=== Problem statement ===
Copy the records from the line containing "The width and height of the screenshot is (1498, 774)." through the line containing "Action: tap(740, 361)" as a numbered list, leaving out any blank lines.

─── Records provided ───

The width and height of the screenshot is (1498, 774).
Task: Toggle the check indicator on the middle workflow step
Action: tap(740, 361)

───
─── Records provided ───

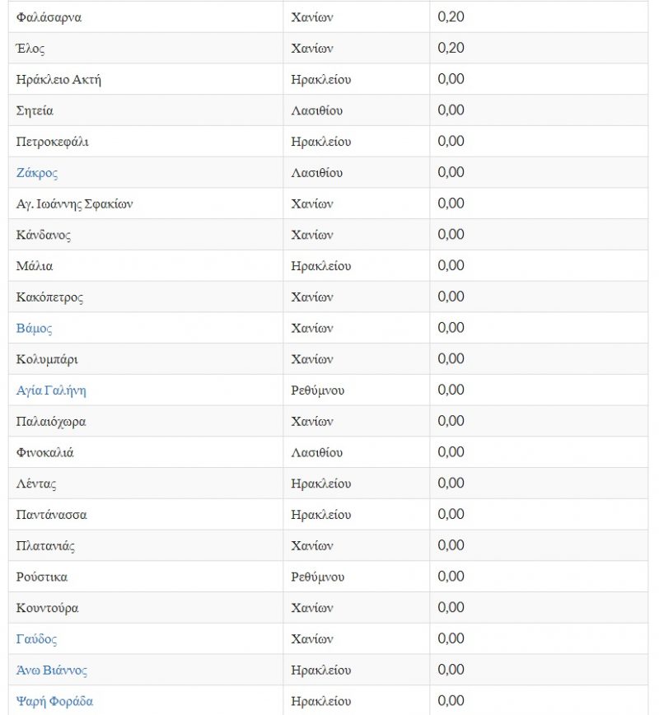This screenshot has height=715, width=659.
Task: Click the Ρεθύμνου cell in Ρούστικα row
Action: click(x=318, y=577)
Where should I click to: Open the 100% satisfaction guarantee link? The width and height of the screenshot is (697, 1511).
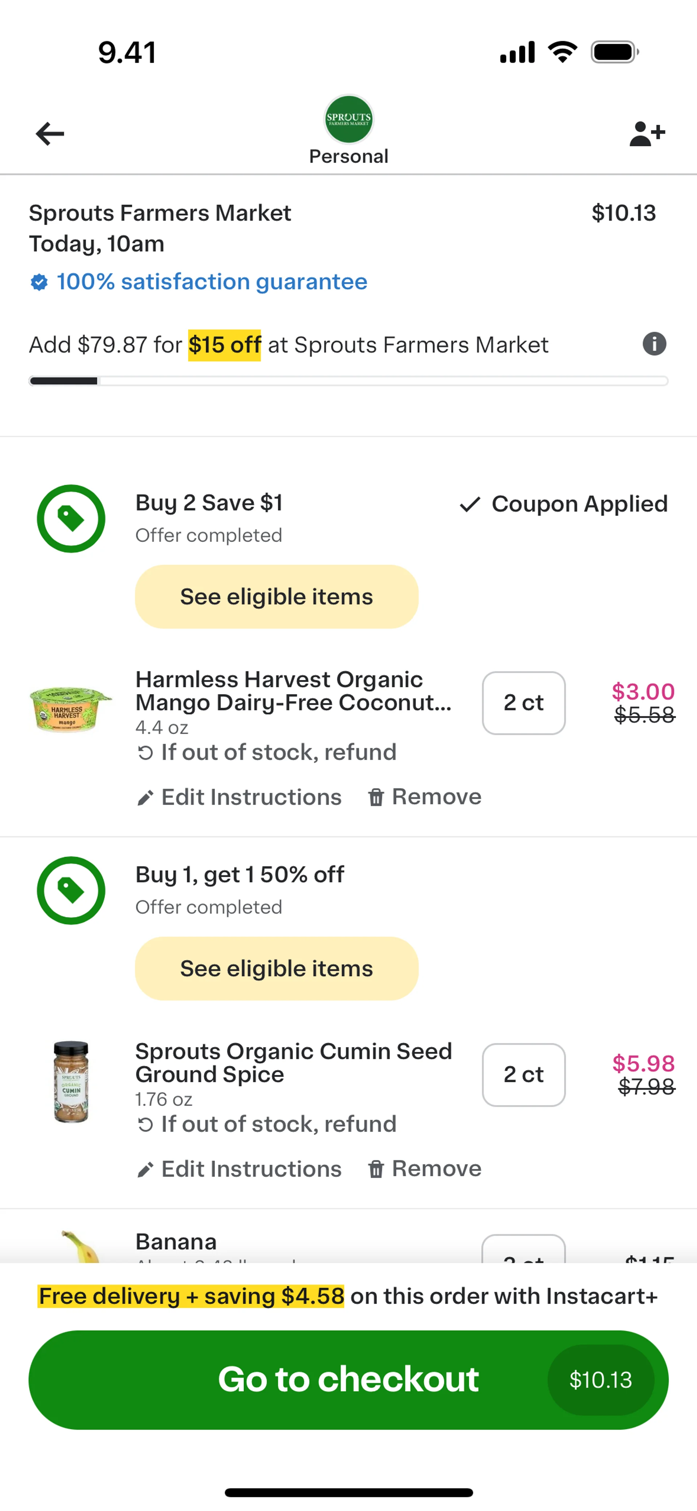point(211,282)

───

=== Output of the exercise ===
1. The width and height of the screenshot is (1498, 774).
2. Task: Toggle the check indicator on the middle workflow step
3. Action: tap(740, 361)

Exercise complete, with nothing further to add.